_Aim of the exercise:_ The reply is to be the lines from the one with "Click the Power" through the last line of the records below, each retyped exactly, with pictures left out.

_Given data:_

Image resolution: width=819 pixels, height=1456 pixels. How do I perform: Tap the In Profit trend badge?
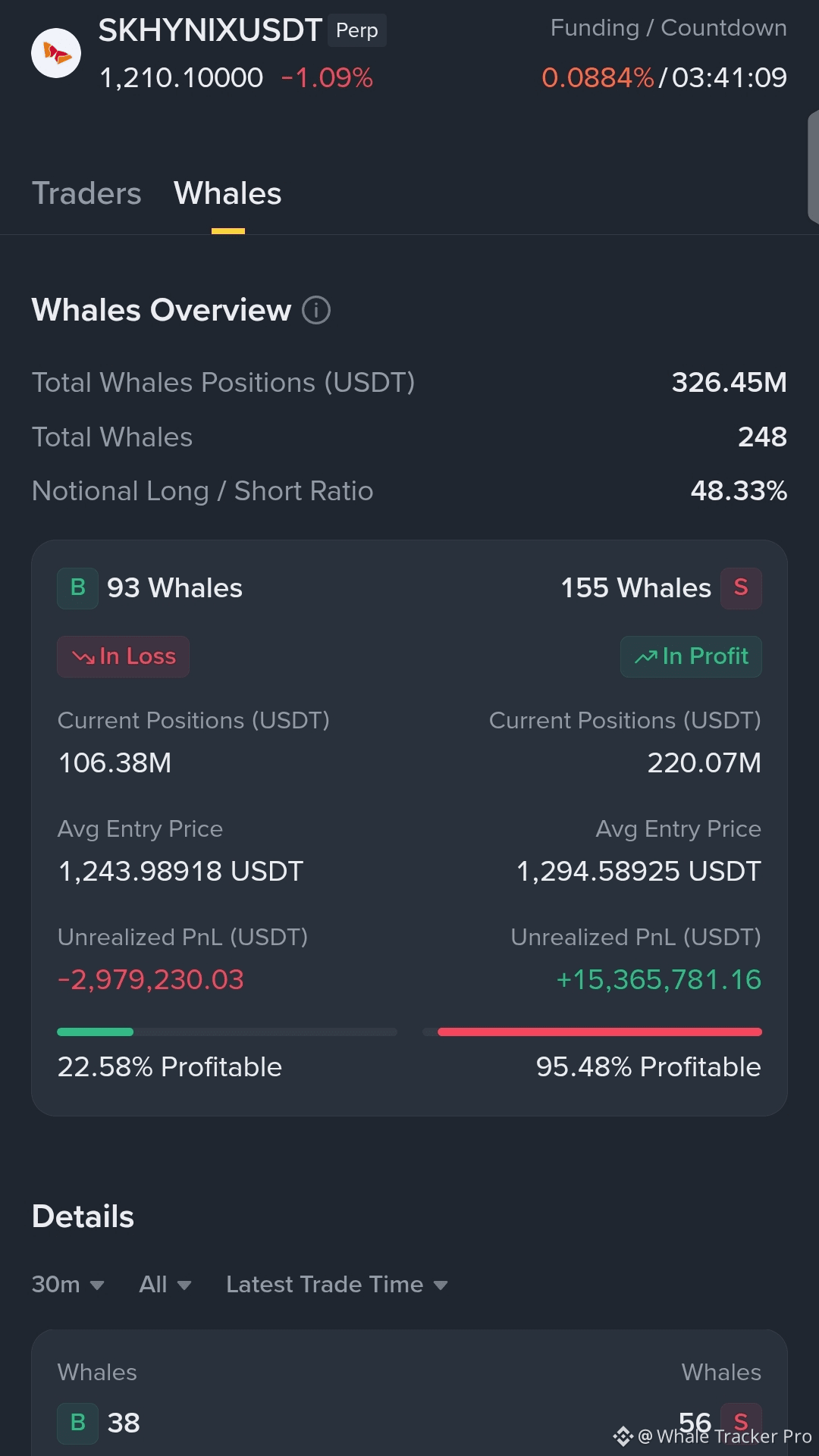tap(691, 656)
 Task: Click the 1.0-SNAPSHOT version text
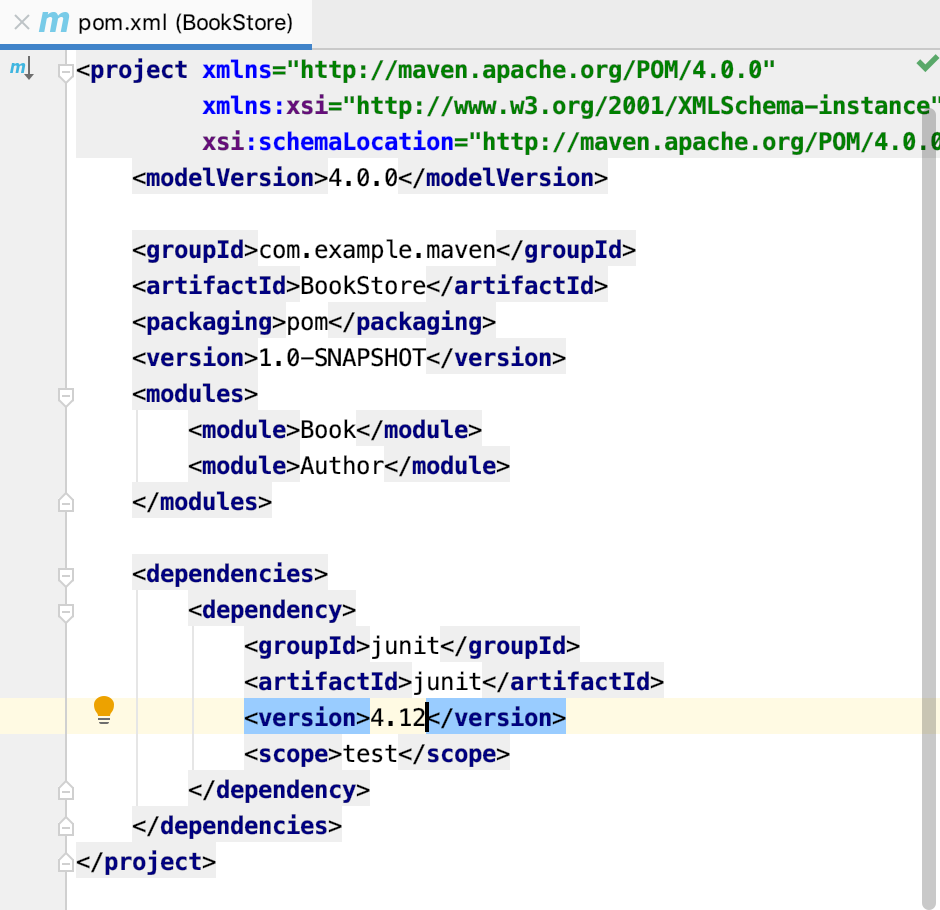tap(342, 357)
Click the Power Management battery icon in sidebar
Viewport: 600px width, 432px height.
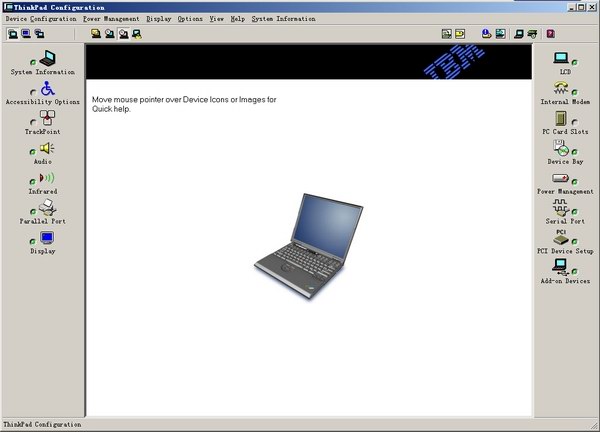point(560,178)
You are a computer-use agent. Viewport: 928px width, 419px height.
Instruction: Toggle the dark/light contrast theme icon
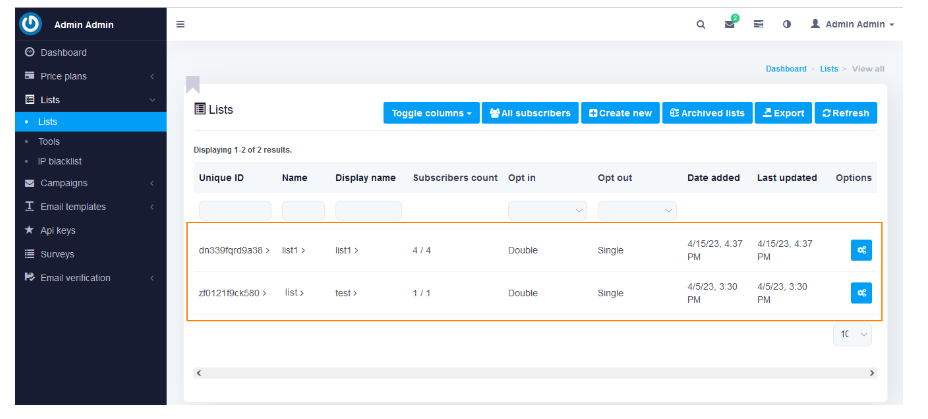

_Solution to this problem:_
Click the Power Management battery icon in sidebar
Viewport: 600px width, 432px height.
point(560,178)
You are a computer-use agent. Viewport: 928px width, 419px height.
Instruction: Toggle the dark/light contrast theme icon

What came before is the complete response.